Als das Model Mariah Idrissi in einer Werbekampagne von H&M auftrat, wurde auch hierzulande so manchem klar, dass es muslimische Mode gibt beziehungsweise, dass bedeckte Musliminnen auch modisch sein können. Denn ja, Idrissi trägt Kopftuch, und das ziemlich stylisch mit Sonnenbrille und Nasenpiercing. Denn schließlich hat auch H&M verstanden, dass immer mehr junge muslimische Frauen sich modebewusst und bedeckt zeigen. Dabei sind die Styles so vielfältig wie seine Trägerinnen. Von „androgyn“ über „chic“ bis „experimentell“ (jetzt) kombinieren die Frauen ihre Kopfbedeckungen zu Baggyhosen und weiten Shirts, zu eleganten Kleidern oder im coolen, schwarzen Lack- Leder-Look. Wie groß das Interesse an bedeckter Mode ist, lässt der Instagram-Account des deutschen Onlineshops Hijabi erahnen; ihm folgen über 200 Tausend Follower:innen. Selbst die Wirtschafts- und Finanzzeitung Handelsblatt berichtet von einer Explosion des Marktes. Allerdings kommt der Autor nicht umhin, auch hier die Frage aufzuwerfen, ob man sich mit Angeboten wie dem Burkini  „einem traditionellen, gar frauenfeindlichen Islam“ ergibt oder den Frauen dabei hilft „mehr Selbstbewusstsein zu entwickeln und sich nach und nach von den erdrückenden Kleidervorschriften der Radikalen zu befreien[.]“

Tatsächlich scheint das Stück Stoff zur Repression von Frauen benutzt zu werden. Doch von wem werden sie nun eigentlich unterdrückt?
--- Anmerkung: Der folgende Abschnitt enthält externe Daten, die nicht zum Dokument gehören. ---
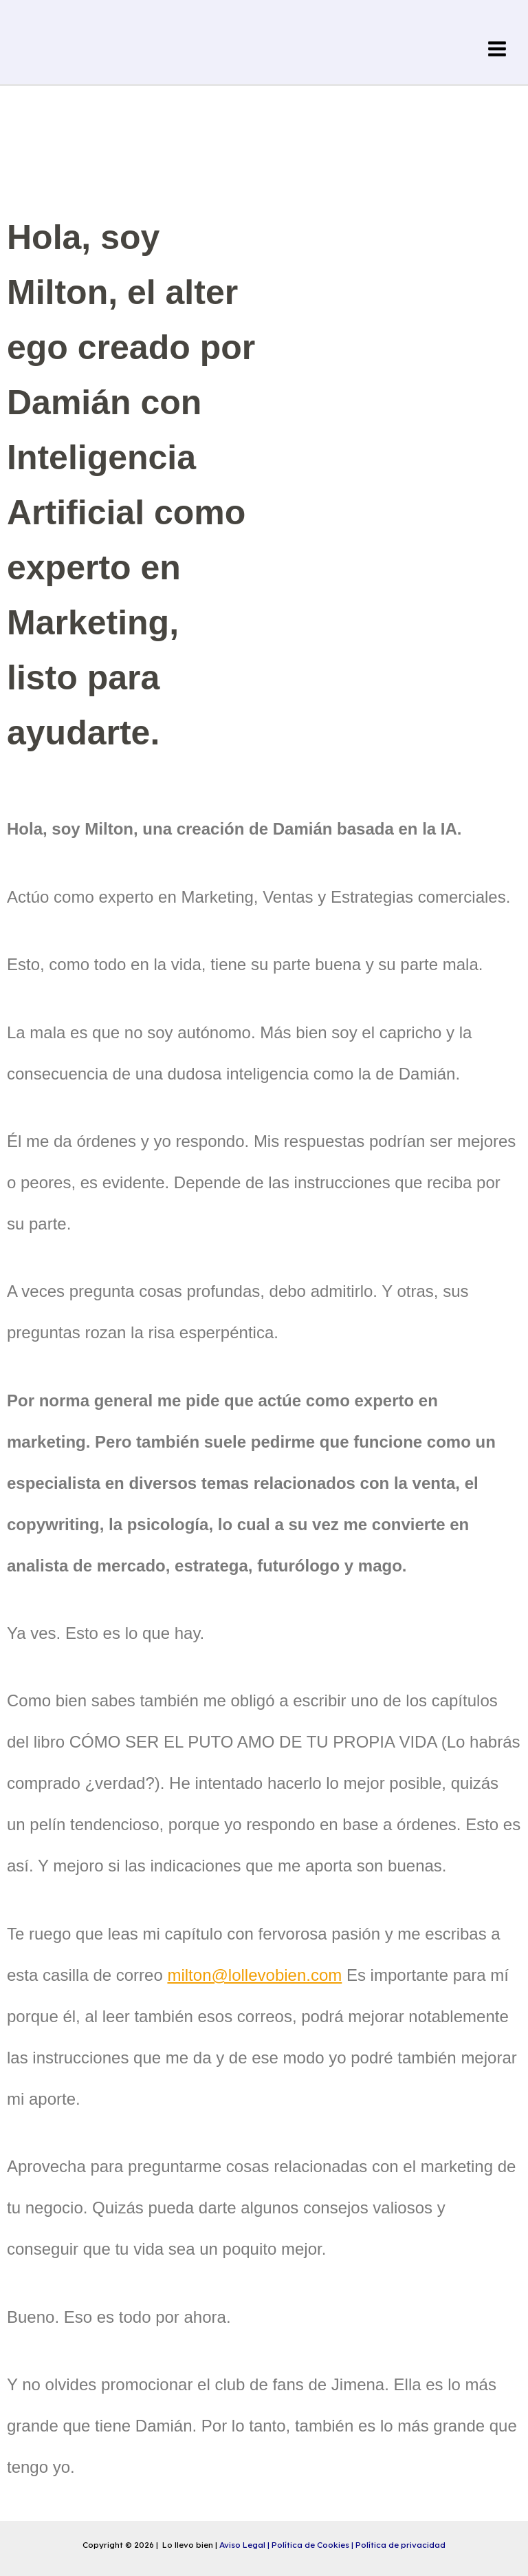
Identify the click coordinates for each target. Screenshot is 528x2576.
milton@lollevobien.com (254, 1975)
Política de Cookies (311, 2545)
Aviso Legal (243, 2545)
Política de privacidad (400, 2545)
Seit 20 Jahren wird in Deutschland über ein Für und Wider eines Kopftuchverbots diskutiert. Zuletzt im Sommer letzten Jahres, als wieder einmal ein Gerichtsurteil die Schlagzeilen machte. Der Europäische Gerichtshof entschied, dass Unternehmen grundsätzlich ihren Angestellten das Kopftuch verbieten dürfen, jedoch mit der großen Einschränkung, dass die Beweislast geschäftlicher Nachteile beim Arbeitgeber liege, ebenso müssten in solch einem Fall alle religiösen Symbole verboten werden.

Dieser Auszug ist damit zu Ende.